Emmanuel Macron a choisi de dire publiquement, à plusieurs reprises, que « la Russie est européenne ». Si l’européanité est bien une des identités de la fédération de Russie, alors cette dernière doit non seulement honorer les conventions qu’elle a signées, mais aussi défendre le droit, les libertés publiques, une justice indépendante, et le pluralisme politique dans sa propre société. Et notre insistance à souligner la proximité et les liens historiques a pour objet de pousser les dirigeants russes à se rapprocher de nos « valeurs » et objectifs communs. Mais cette tactique de la main tendue au cousin prodigue a-t-elle encore une chance de réussir ?  

Depuis une dizaine d’années, Vladimir Poutine s’est affranchi des bonnes paroles sur le destin européen commun. Il insiste en revanche sur la « spécificité » russe, ses « valeurs traditionnelles », ses héritages à la fois européens et « orientaux (vostochnye) ». Le président russe a choisi la distanciation du monde européen/occidental, et du protectionnisme national autour de la « puissance russe » historique.

Si la Russie est européenne, alors que dire des pays pris en étau entre l’UE et la Russie : l’Ukraine, la Moldavie, la Biélorussie ? Ces républiques ont des destins partagés avec la Pologne, la Roumanie, la Lituanie. Et elles appartiennent, avec la Géorgie, l’Arménie et l’Azerbaïdjan, au Partenariat oriental de l’UE. L’Ukraine bénéficie d’un régime de libre circulation, sans visa, dans l’espace Schengen.

Les avantages du partenariat avec l’UE créent aussi des devoirs et des contraintes. L’ancien député et opposant au régime Vladimir Ryjkov souligne l’ambiguïté de notre position envers Poutine, un jour renforçant les sanctions liées à l’intervention armée en Ukraine, le lendemain cherchant ses faveurs à l’occasion d’une visite, d’un match de foot, ou d’un grand contrat industriel. « Poutine observe vos comportements, et comprend que vous vous mettez en position de demandeur, que vous avez besoin de calmer vos milieux d’affaires, de faire contrepoids à Trump, et il vous fait miroiter des projets, des profits, et vous assure de sa bonne volonté. Mais, quand il s’agit de faire les comptes, Poutine n’a pas bougé d’un millimètre, c’est vous qui avez fait des concessions. »[6]
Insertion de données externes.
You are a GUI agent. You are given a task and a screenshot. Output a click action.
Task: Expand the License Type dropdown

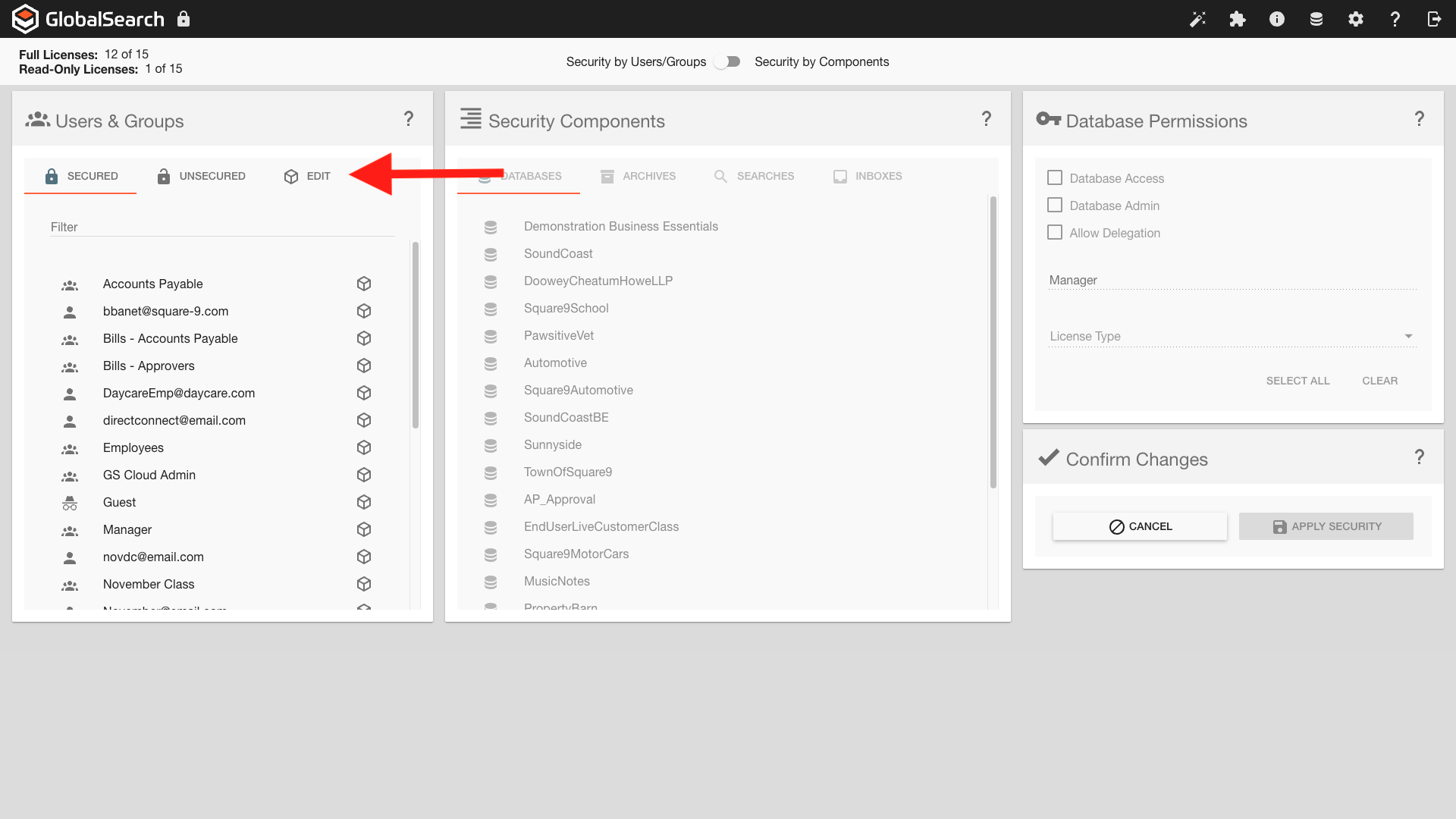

Pendant ce temps, dans presque toutes les provinces de Russie, le mécontentement gronde contre la réforme des retraites. Il faut faire des coupes sombres dans le budget de l’État, et ce ne sont pas les dépenses militaires ou les investissements dans l’industrie pétrolière qui souffriront. Dans le contexte actuel de déclin économique et d’incertitude sociale, la majorité des habitants de Russie sont inquiets du lendemain, et ne comprennent pas que les petits paient pour les puissants et les privilégiés[7]. Cependant, la grande clameur du stade étouffe leurs voix, puis l’été passera… Le Kremlin mise sur le découragement des protestataires. Et nous, qu’attendons-nous ? Le sort du cinéaste ukrainien Oleg Sentsov pèsera dans la balance, en cette dernière semaine mondiale du football.

(Cet article est également publié sur Boulevard extérieur.)

 

[1] Alexei Navalny est avocat et préside la Fondation pour la lutte contre la corruption, très active dans les enquêtes sur la concussion, notamment l’enrichissement du Premier ministre, Dmitri Medvedev, voir la vidéo « On nam ne Dimon » (il n’est pas notre petit Dima) sur le site navalny.com. Oleg Navalny n’a retrouvé la liberté que le 27 juin 2018.

[2] Le maire fait son auto-satisfecit sur le site officiel de la mairie de Moscou.

[3] Oleg Sentsov a été condamné en 2015 par un tribunal russe à vingt ans d’emprisonnement pour préparation d’ « actes de terrorisme ».

[4] Cf. les enquêtes de Reporters sans frontières.

[5] M. Mendras, « Poutine, chef de guerre », Esprit, juin 2018.

[6] Conversation avec l’auteur, 19 juin 2018.

[7] Sondage du centre sociologique indépendant Levada à Moscou, et analyse de Radio Svoboda.